Motorists in UAE may need a separate licence to operate driverless cars

Sarwat Nasir/Dubai
Filed on November 28, 2019 | Last updated on November 28, 2019 at 06.06 am
dubai driving licence, dubai traffic laws, dubai fines, driverless cars in dubai

(KT file)

Under proposed draft law to regulate autonomous vehicles.

A new type of driving licence for residents to operate self-driving cars in the UAE has been proposed in a draft law to regulate autonomous vehicles (AV).

Khaleej Times has learned the details of the draft law, which specifically focuses on three pillars of using AVs: Vehicle safety requirement on the road; data and cyber security; and risk and behaviour.

The draft law is looking at adding an additional driving licence to the conventional one, which will test a completely different set of skills of a motorist as compared to the usual driver's test for regular vehicles.

"Licensing is one of the topics talked about (in the draft law).

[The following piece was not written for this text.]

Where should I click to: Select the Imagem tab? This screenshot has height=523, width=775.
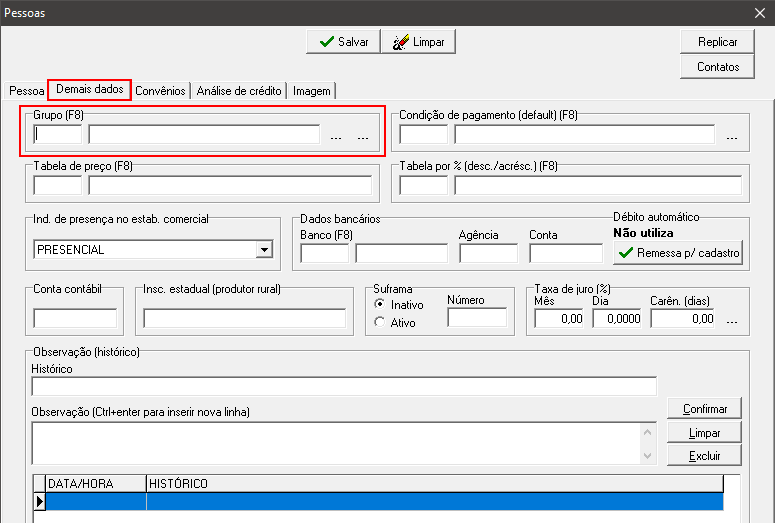[x=312, y=91]
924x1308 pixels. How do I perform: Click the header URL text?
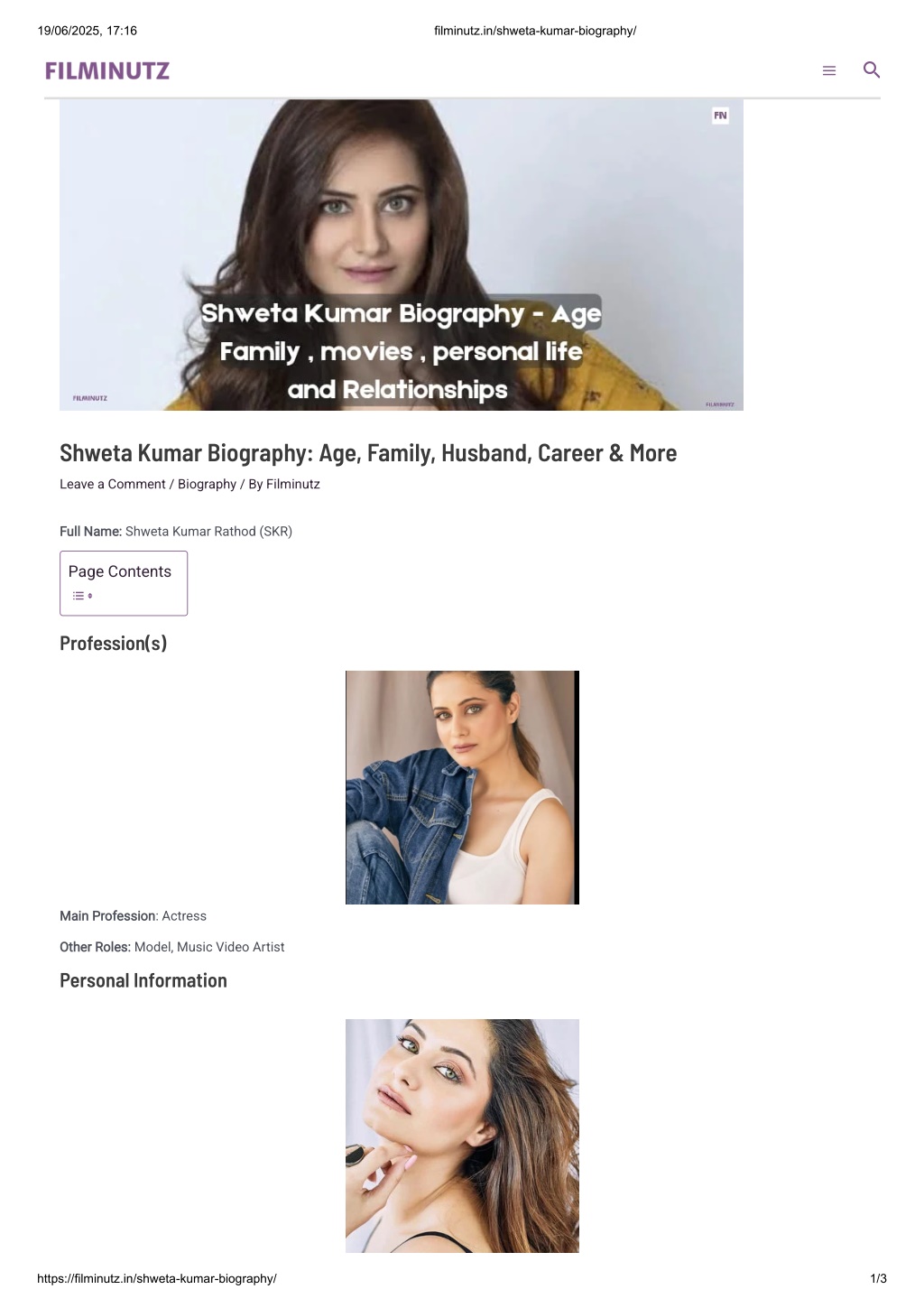[535, 31]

We have talked about additional licensing apart from the conventional driver's license. To own and drive a car, you have a licence which has a specific age. The case is different with AVs. These are upcoming challenges that still need to be addressed," Khalaf Khalaf, director of the specifications administration of Emirates Authority for Standardisation and Metrology (Esma), told Khaleej Times on the sidelines of the Future Mobility conference on Wednesday.

When asked if the age limit for who can obtain a self-driving car licence will be reviewed, Khalaf said there is "no definitive answer yet" as all parties involved are still assessing the possibilities.

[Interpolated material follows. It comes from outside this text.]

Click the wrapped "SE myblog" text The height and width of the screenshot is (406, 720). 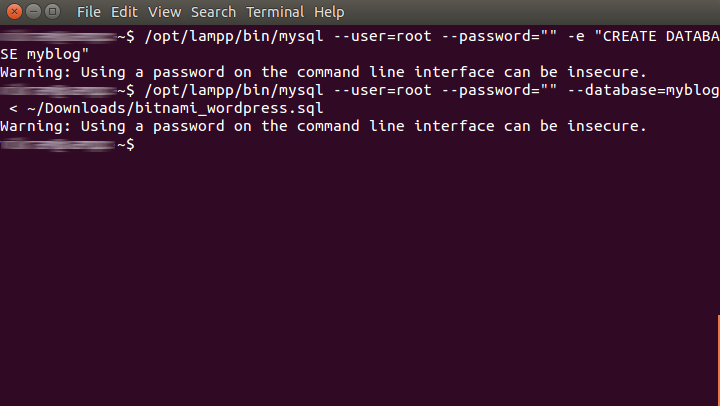tap(45, 55)
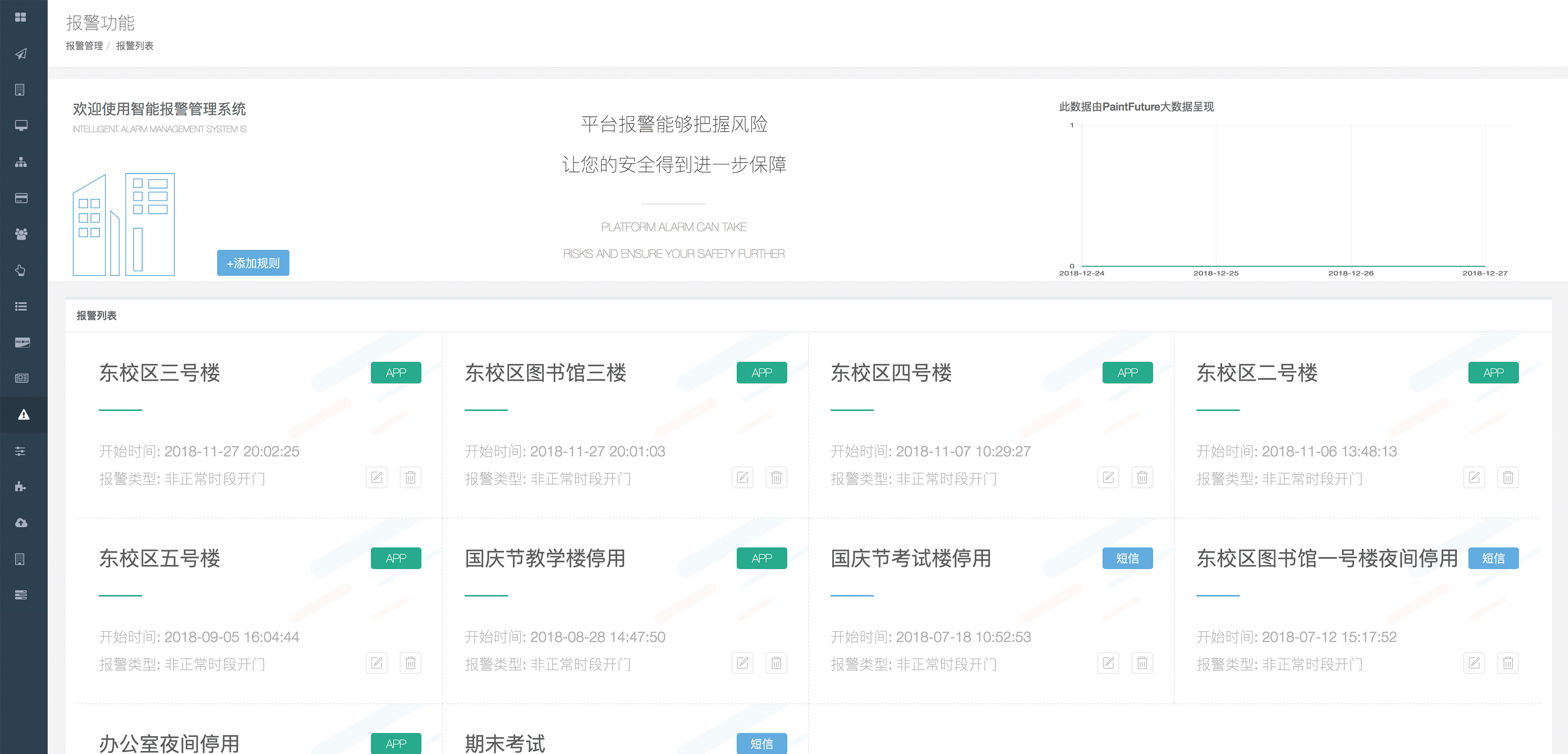Delete the 东校区五号楼 alarm rule
This screenshot has height=754, width=1568.
410,662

Each pillar in the draft law has several sub-categories that are discussed in detail. This includes liability in case of an accident, preventing hackers from taking over the vehicle, how the AV will be operated on the road, among others.

Liability is one of the major discussions and concerns around operating self-driving cars on the roads. Fatalities caused by AVs have already occurred, with a woman run over in Arizona in 2018 by a self-driving Uber. A year later, the authorities there said AVs were not programmed for jaywalkers.

Khalaf insisted that the draft law is thoroughly looking into the safety aspect - especially for the AVs to detect objects of any kind.

"Liability of a product moves along the value chain. If you are a manufacturer, you are liable to a certain extent. As a customer, you are liable to a certain extent if you are misusing or abusing the product," he said. "If you are fully adhering to the vehicle when it's operating, the liability rests with the manufacturer. But there's no definitive answer today."

He said the draft law will be sent to manufacturers and other stakeholders for a thorough review. The aim is to get it approved by the end of 2020 and then it'll be sent out to all car manufacturers, specifically those who produce AVs. Those interested in having their product commercially available in the UAE after understanding the new laws can apply for a certificate from Esma to launch it here.